A few weeks ago, governor Cuomo was in Syracuse advocating for passage of a bill in the New York General Assembly that would limit property tax growth to two percent yearly, or the rate of inflation, whichever is less, for school districts.

Local voters could override the cap with a 60 percent vote. Provisions in the governor's proposal would not apply to any increase in taxes necessary to support a PILOT or payment in lieu of taxes agreements, any local share of capital expenditures, or any personal injury settlements that exceed 10 percent of the local government's total budget. For the most part, Sheldon Silver's plan is similar to the governors, but he would exempt pension payments exceeding 2-percent growth over the prior year's expense or court judgments exceeding 5 percent of the total levy from the previous year.

It has been argued that elimination of several state mandates would generate additional revenue to school districts, negating the loss of any funds due to a tax cap. Unless New York state revises some of the regulations relative to special education, I do not envision any sizeable savings from mandate relief. New York state special educations regulations are among the most demanding and expensive of all the states.

After three years of significant state aid decreases, amounting to approximately $19.7 million for the North Syracuse Central School District, there has been some speculation that state aid will increase by four percent next year. I am cautious about such an increase, but that would certainly be a positive for North Syracuse. Let's assume that the 4 percent does occur and results in a $1.4 million aid increase.

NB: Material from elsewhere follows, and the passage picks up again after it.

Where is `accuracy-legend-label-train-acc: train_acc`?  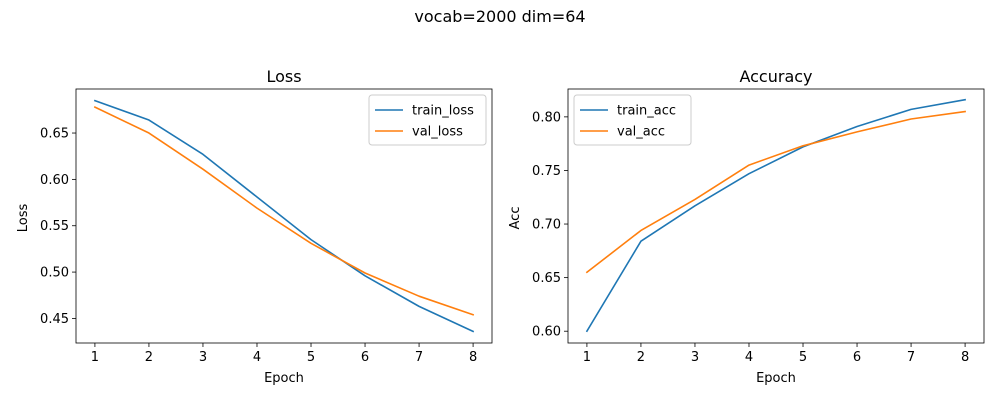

One of the major negative offsetting the aid increase is that school districts nation-wide will lose the federal Jobs Fund money, effective June 30, 2012. For North Syracuse, that would be $3.1 million, putting the school district behind the eight ball by $1.7 million, without considering any normal increases on top of that. Also, the school district has to make up a one $1 million loss on the fund balance and a $1.1 million loss in debt service reserves.